Telefonini e droga messi a disposizione dei detenuti del carcere di Augusta, nel Siracusano. È quanto emerge da un'indagine della Guardia di finanza del nucleo Pef del Comando provinciale di Catania, che sta eseguendo sedici arresti, uno dei quali ai domiciliari. Oltre 70 militari delle Fiamme gialle etnee, con il supporto di unità cinofile e della componente Antiterrorismo e Pronto impiego, stanno seguendo un'ordinanza di misure cautelari, emessa dal gip di Catania su richiesta della Dda della Procura etnea, che ipotizza a vario titolo i reati di associazione per delinquere finalizzata al traffico e allo spaccio di sostanza stupefacente e all'indebito procacciamento di apparati telefonici per i detenuti della casa circondariale di Augusta e di corruzione di pubblici ufficiali per atti contrari ai doveri di ufficio.

L’indagine

Il traffico di stupefacente era gestito da due detenuti di 36 e 31 anni, con la complicità di un sovrintendente della polizia penitenziaria, di 51, originario di Taranto. Secondo l'accusa erano i due detenuti con telefonini cellulari e sim introdotti illegalmente in carcere sempre grazie all'aiuto del sovrintendente della polizia penitenziaria, a coordinare l'attività di loro complici all'esterno del carcere disponendo l'acquisto di cocaina, marijuana, hashish e skunk, le modalità di consegna e la loro vendita nella struttura penitenziaria. L'indagine della guardia di finanza è riuscita a ricostruire cinque consegne in carcere dove la sostanza stupefacente è stata venduta a sette detenuti, anche loro raggiunti da ordinanza di custodia cautelare, che a loro volta la rivendevano ad altri carcerati. La Dda della Procura di Catania contesta a uno dei due che in cambio dei 'favori' ai detenuti arrestati avrebbe ricevuto somme di denaro, il reato di corruzione per atto contrario ai propri doveri.
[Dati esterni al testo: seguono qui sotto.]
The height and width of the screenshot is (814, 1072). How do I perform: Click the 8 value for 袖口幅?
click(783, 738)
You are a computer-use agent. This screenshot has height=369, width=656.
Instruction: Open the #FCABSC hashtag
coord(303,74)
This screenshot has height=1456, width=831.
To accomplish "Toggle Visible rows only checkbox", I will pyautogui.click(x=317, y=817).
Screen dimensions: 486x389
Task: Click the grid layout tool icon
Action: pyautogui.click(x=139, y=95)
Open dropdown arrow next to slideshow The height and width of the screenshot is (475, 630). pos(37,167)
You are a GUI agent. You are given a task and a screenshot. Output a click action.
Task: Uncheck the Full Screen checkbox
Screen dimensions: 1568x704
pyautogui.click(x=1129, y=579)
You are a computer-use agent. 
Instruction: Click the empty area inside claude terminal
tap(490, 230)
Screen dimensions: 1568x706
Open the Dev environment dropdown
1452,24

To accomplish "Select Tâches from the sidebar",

Il sovrintendente della polizia penitenziaria, il cui ruolo è stato individuato anche grazie al contributo fornito dal gruppo di comando del carcere di Augusta alle indagini del nucleo Pef della guardia di finanza di Catania, secondo i magistrati, "godeva all'interno dell'istituto di connivenze e coperture sulle quali sono in corso ulteriori accertamenti”.